For what it’s worth, The Wall Street Journal recently quoted Netflix’s chief product officer, Greg Peters, as saying the service tracks password-sharing but has “no big plans to announce” anything about cracking down on it.

Streaming services do explicitly set terms on users streaming at the same time on multiple devices. So if you want to make sure you can share your password and everyone still gets to watch Steve Carell say “that’s what she said” at the same time, you’ll have to keep track of how many are watching at a time.

Here are how many screens you can watch concurrently on a few of the most notable services:

Netflix: One for “Basic,” two for “Standard” or four for “Premium”

2. Share your passwords safely.

All of these people just agreed to share a password.

All of these people just agreed to share a password.

Again, the legality of sharing streaming passwords is technically shaky. But if you spend a few hours reading the fine print of your subscription service and determine you qualify for sharing your password, here are a couple suggestions for how to do it.

LastPass: This popular password manager offers encryption and secure sharing, explicitly for “shared video streaming.” I kind of hate recommending this, as you and your “family” member will have to sign up for yet another subscription to use and share passwords with LastPass. But it is a convenient way to keep track of your shared passwords in a secure way. And if this helps you share more passwords, then the cost could ultimately be worthwhile.

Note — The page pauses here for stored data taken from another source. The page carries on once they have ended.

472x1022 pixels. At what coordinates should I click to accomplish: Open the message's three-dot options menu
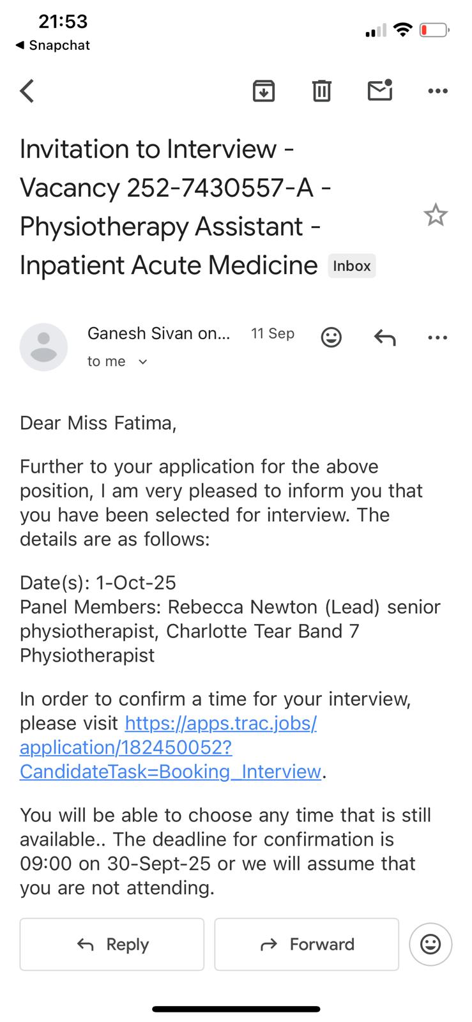(438, 337)
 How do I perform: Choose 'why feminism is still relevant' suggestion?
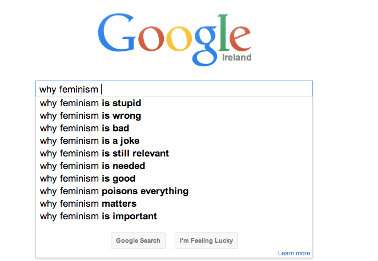pyautogui.click(x=104, y=154)
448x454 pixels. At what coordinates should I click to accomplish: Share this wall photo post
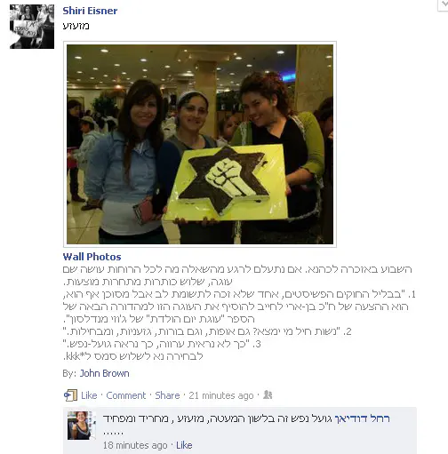click(x=167, y=395)
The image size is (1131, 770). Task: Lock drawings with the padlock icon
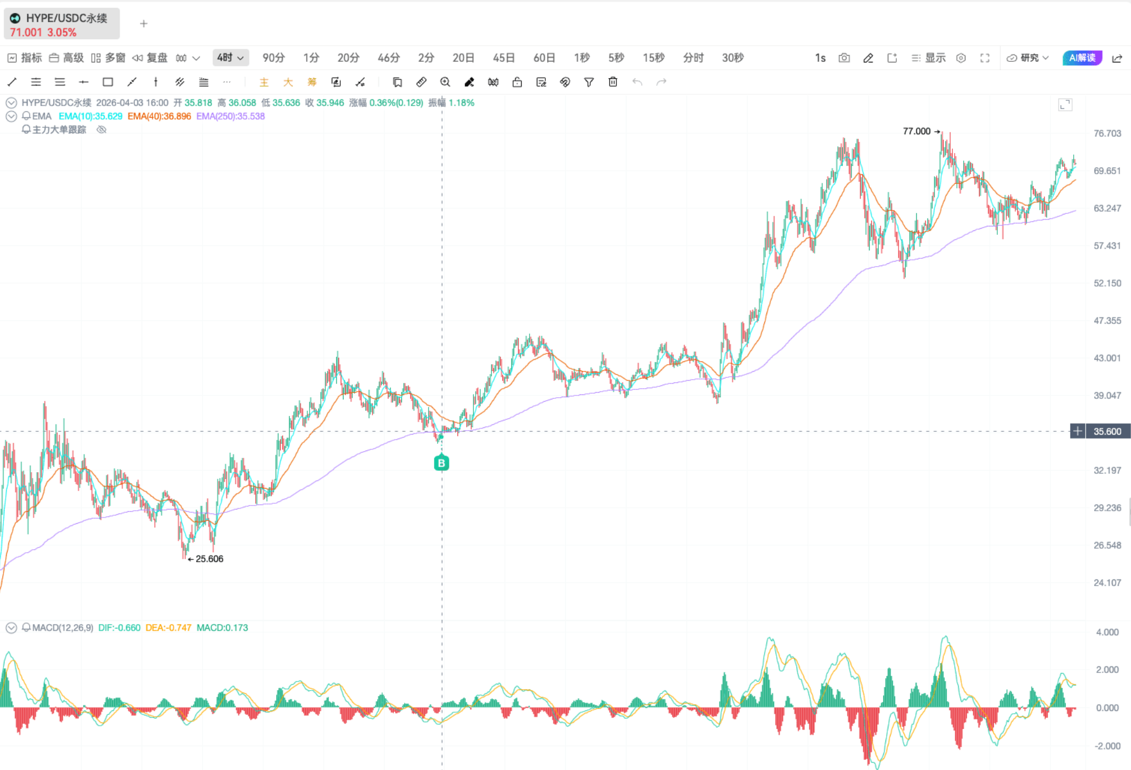pos(517,82)
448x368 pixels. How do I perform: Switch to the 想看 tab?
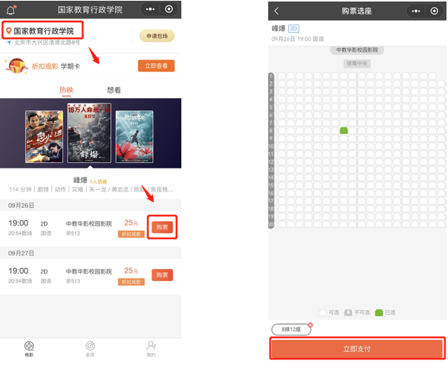(x=114, y=90)
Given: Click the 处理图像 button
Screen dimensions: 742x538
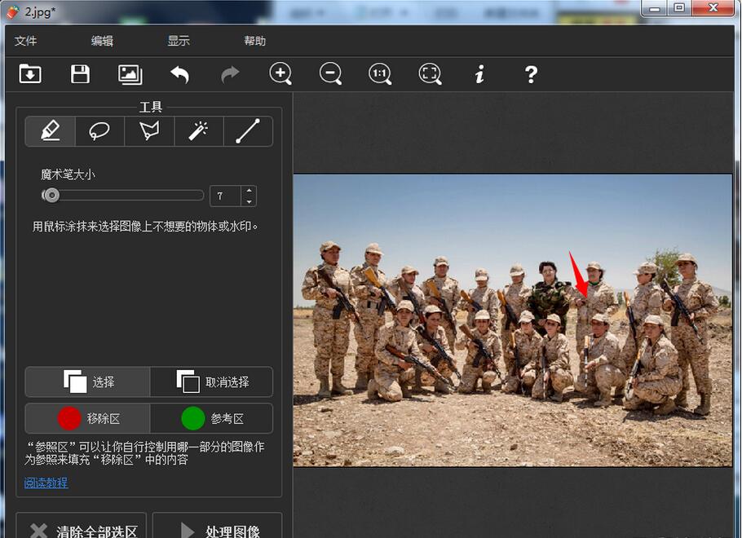Looking at the screenshot, I should pos(217,531).

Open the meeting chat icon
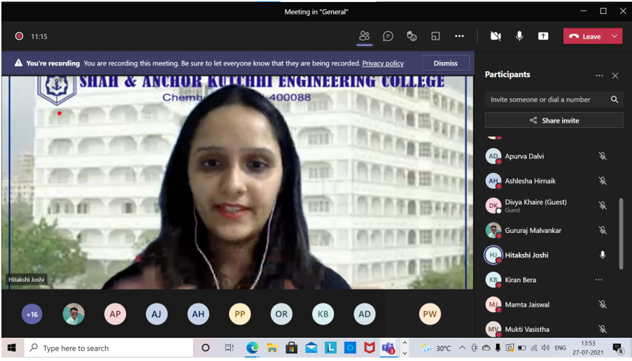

Jam: This company is still in beta, so I’m recommending it with the caveat that you should be wary of sharing too much data with the app (as you should be with any new tech company). But as a TechCrunch article explains, Jam was created explicitly for the purpose of sharing streaming passwords, and it seems like a pretty slick way of doing so.

3. And cross your fingers a company comes along to make this all easier.

Steve Carell pondering the future of streaming.

Steve Carell pondering the future of streaming.

Even with subscription bubbles, the sheer number of streaming services still leaves plenty of room for another company to make things less messy.

Last week, The Wall Street Journal looked at one such company called Struum. Here’s how it described the service:

Struum, a streaming service co-founded by former Discovery Inc. and Walt Disney Co. executives, won’t offer its own slate of original programming when it launches this spring. Instead, it will aim to give customers à-la-carte access to all content from hundreds of niche streaming services, offering users a way to stream individual shows and movies from various platforms without having to subscribe to each plan separately.

Struum’s plan is to essentially offer the a la carte model, which I’m all for as an alternative option. Many of these nascent streaming services only have one or two things I really want to watch in a year, so if I could just get those things without a subscription, that would be ideal. I wish Struum all the best.

But to put the true desired wish out into world: Now someone just has to make an app called “Household” of “Family Plan” where we can all come together to pool our services across the country while the app tracks which accounts have spots open at any given time. I’d happily subscribe to that.

If companies are going to put everything behind recurring subscriptions, while basically nobody but the CEOs of those companies can afford to pay for all the important ones, it’s time to collectively share.

Airbnb just got valued at $75 billion for essentially allowing people to share their rent subscription.

Surely the streaming world can be next.